Exercise brief –
Find the line containing "This screenshot has height=585, width=900.", then print it and each following line through the end of the records, exactly and with nothing added; leave out any pictures.

Stored items
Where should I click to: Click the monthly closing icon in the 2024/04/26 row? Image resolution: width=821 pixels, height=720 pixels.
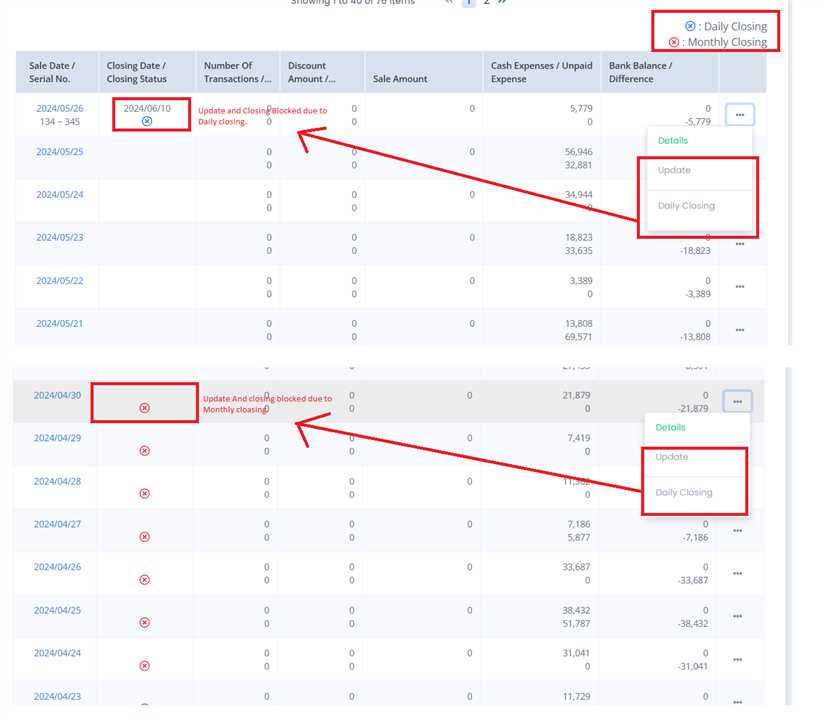tap(144, 580)
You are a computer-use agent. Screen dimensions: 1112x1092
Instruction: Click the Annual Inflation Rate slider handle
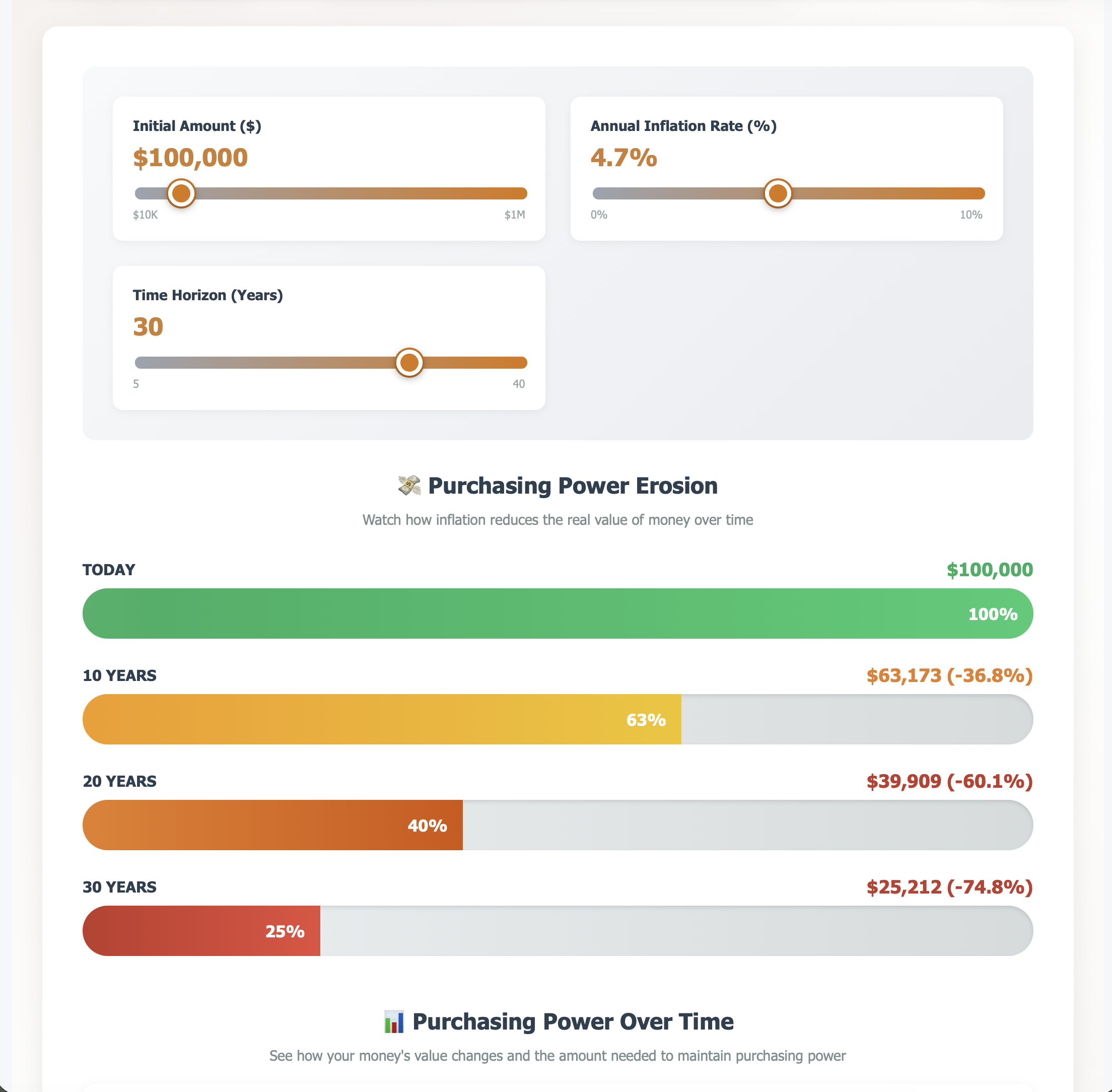coord(778,194)
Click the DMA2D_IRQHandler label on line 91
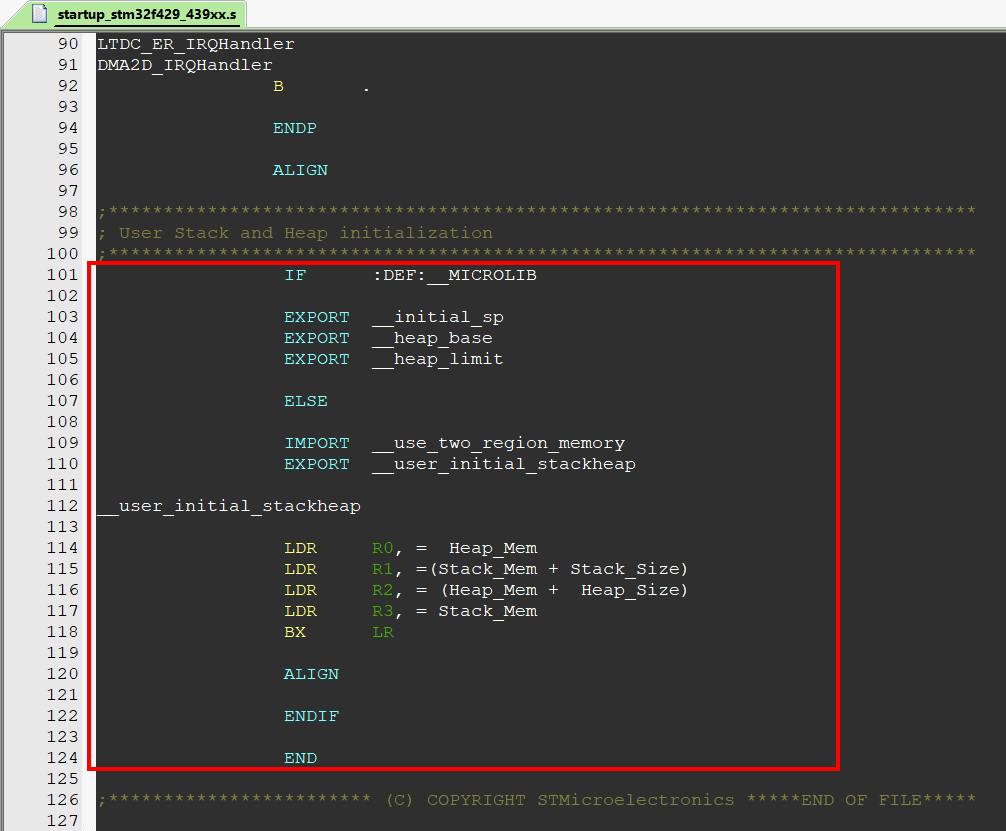The image size is (1006, 831). pos(183,64)
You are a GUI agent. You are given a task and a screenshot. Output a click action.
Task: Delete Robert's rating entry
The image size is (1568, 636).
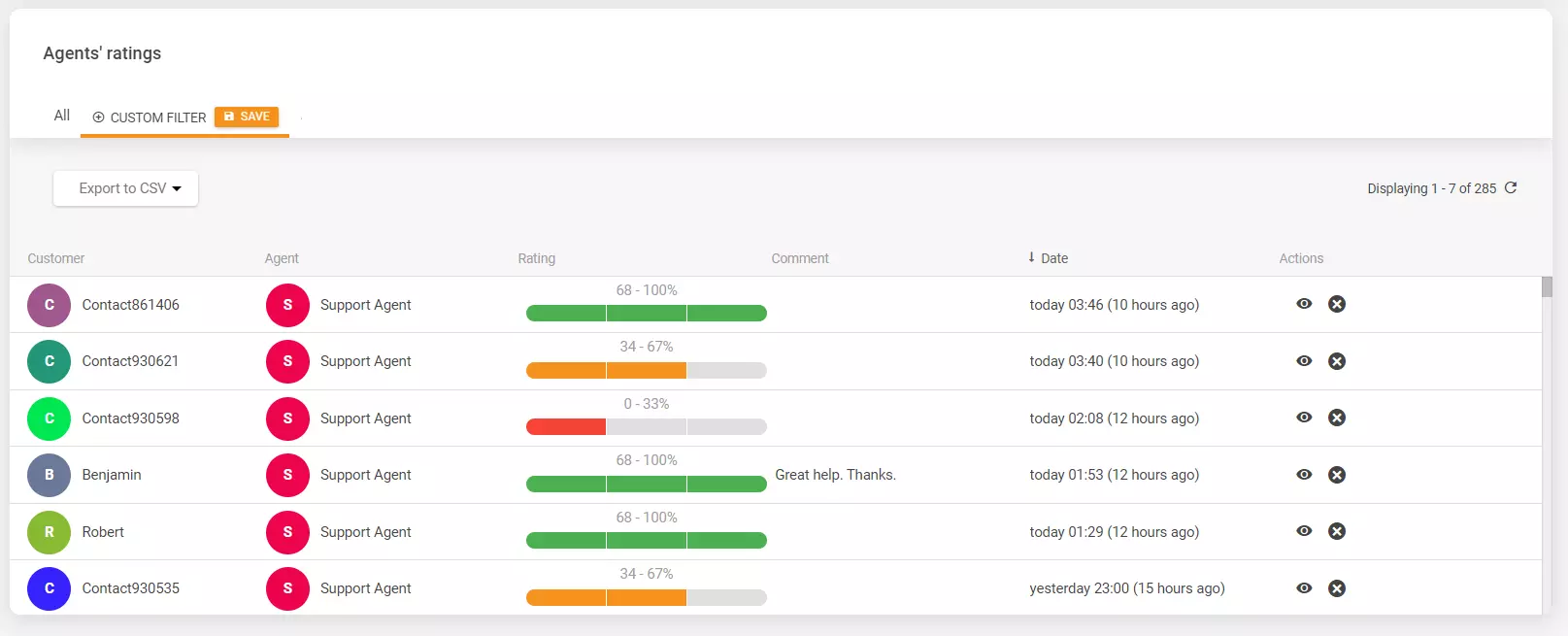point(1337,532)
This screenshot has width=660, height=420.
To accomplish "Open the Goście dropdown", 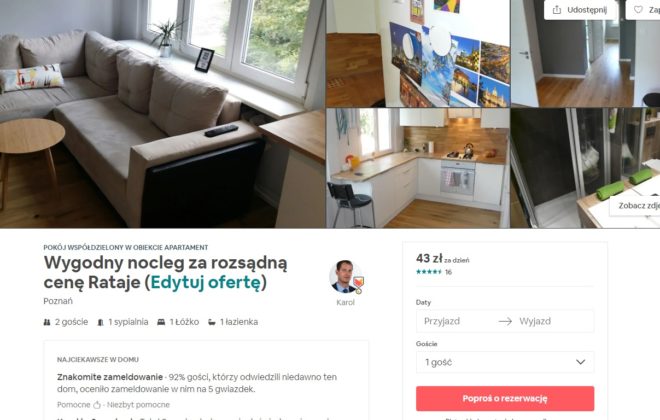I will (505, 362).
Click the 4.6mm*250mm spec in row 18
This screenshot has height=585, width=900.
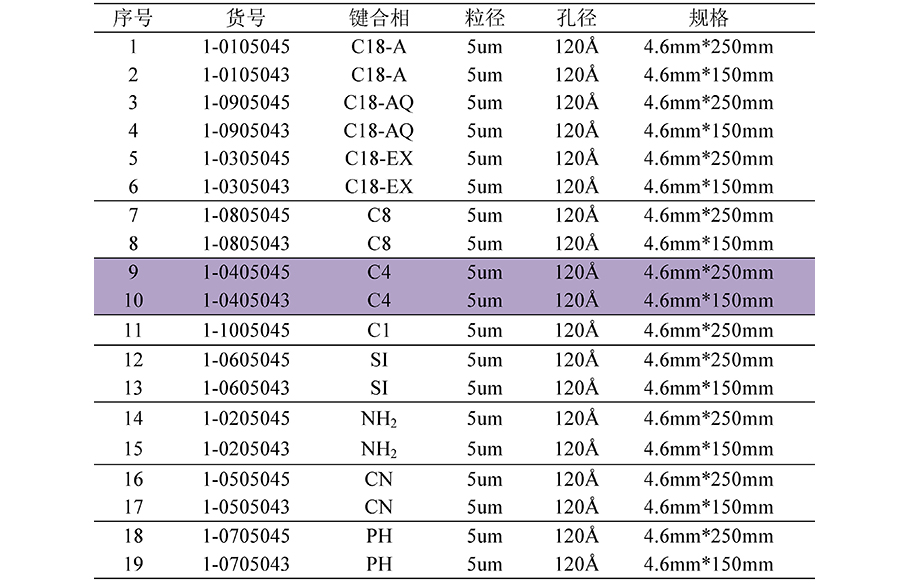709,536
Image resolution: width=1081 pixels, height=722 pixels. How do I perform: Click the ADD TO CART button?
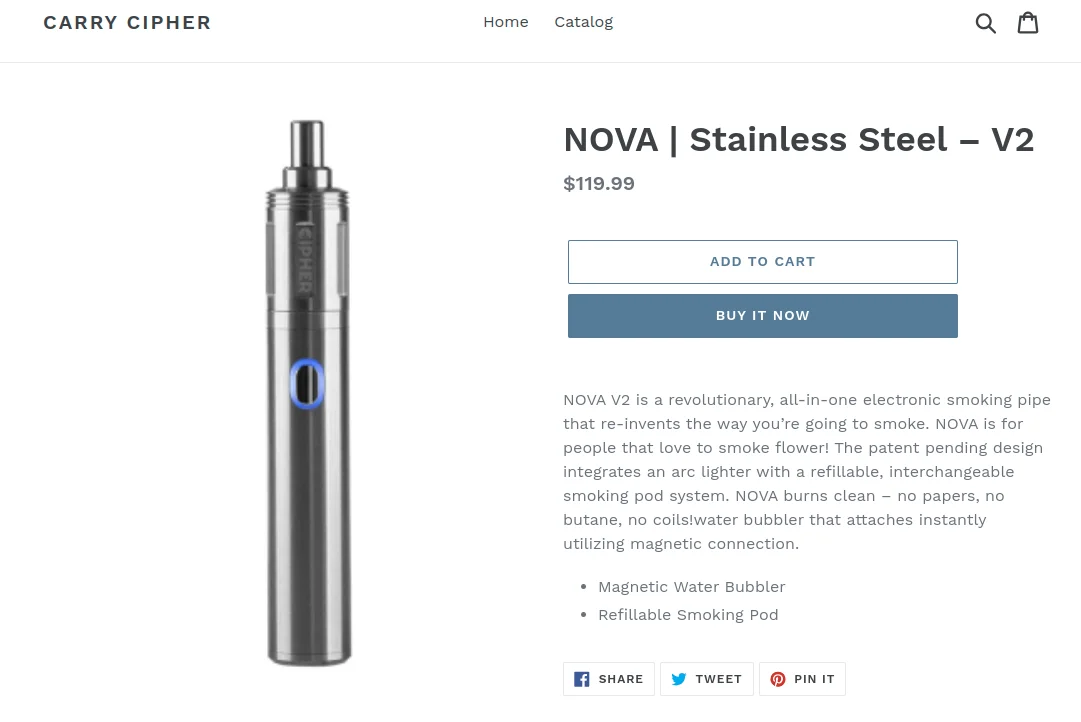(762, 261)
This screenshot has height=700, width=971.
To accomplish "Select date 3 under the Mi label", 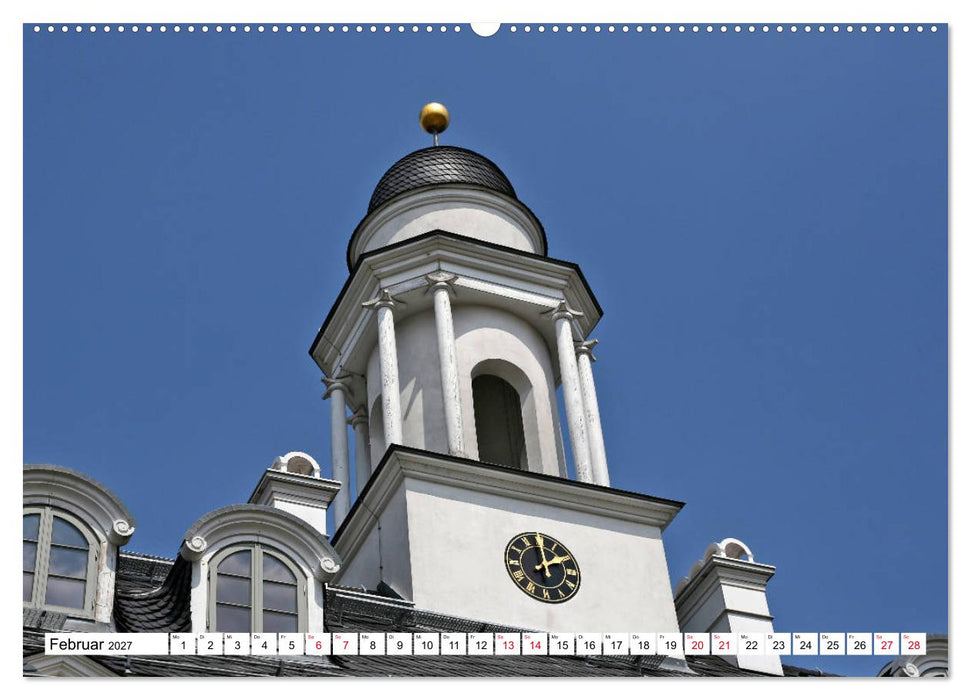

Answer box –
This screenshot has height=585, width=900.
709,536
Image resolution: width=1081 pixels, height=722 pixels. How do I perform: Click the ADD TO CART button?
(762, 261)
This screenshot has height=700, width=971.
To accomplish "Select date 3 under the Mi label", 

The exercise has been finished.